[Task directions]: Print the entries exactly; skip the pictures.

[Provided information]:

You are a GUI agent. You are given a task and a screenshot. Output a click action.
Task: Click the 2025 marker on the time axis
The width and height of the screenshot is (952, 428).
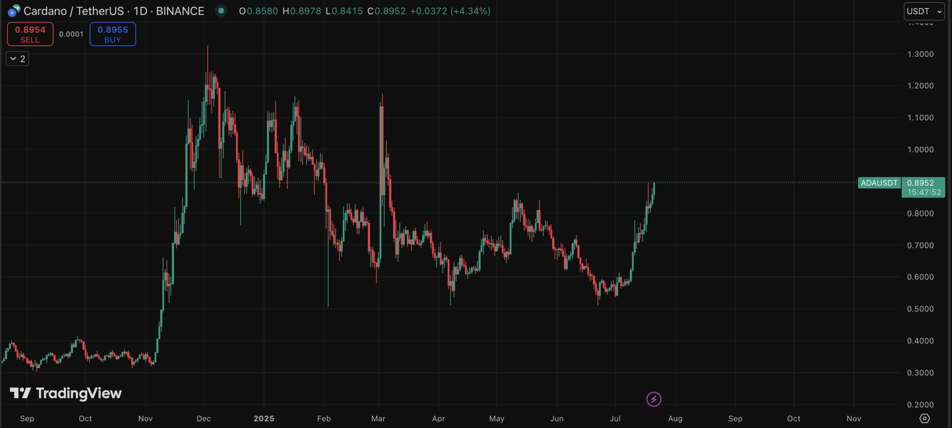point(264,418)
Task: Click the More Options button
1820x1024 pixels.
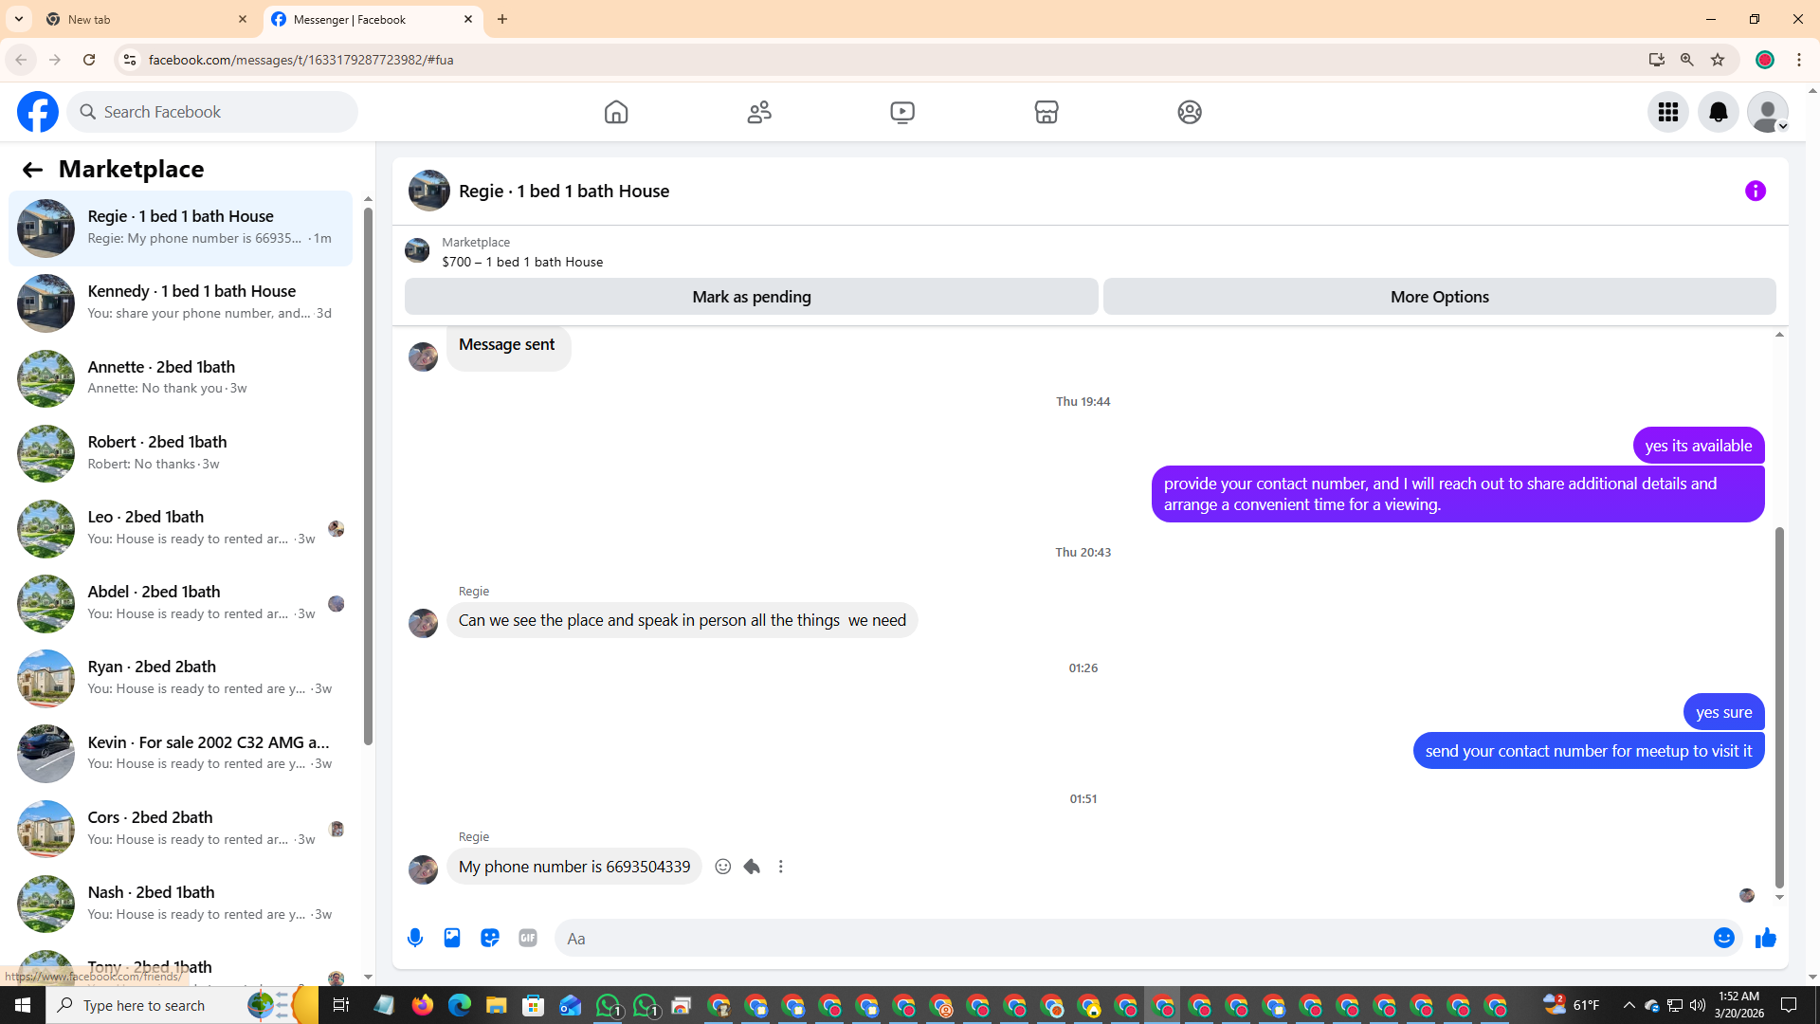Action: click(x=1439, y=297)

[Answer to this problem]:
You are a GUI agent. You are given a task and a screenshot. Output a click action.
Task: Click the 2025 marker on the time axis
The width and height of the screenshot is (952, 428).
point(264,418)
Task: Click the More Options button
1820x1024 pixels.
Action: click(x=1439, y=297)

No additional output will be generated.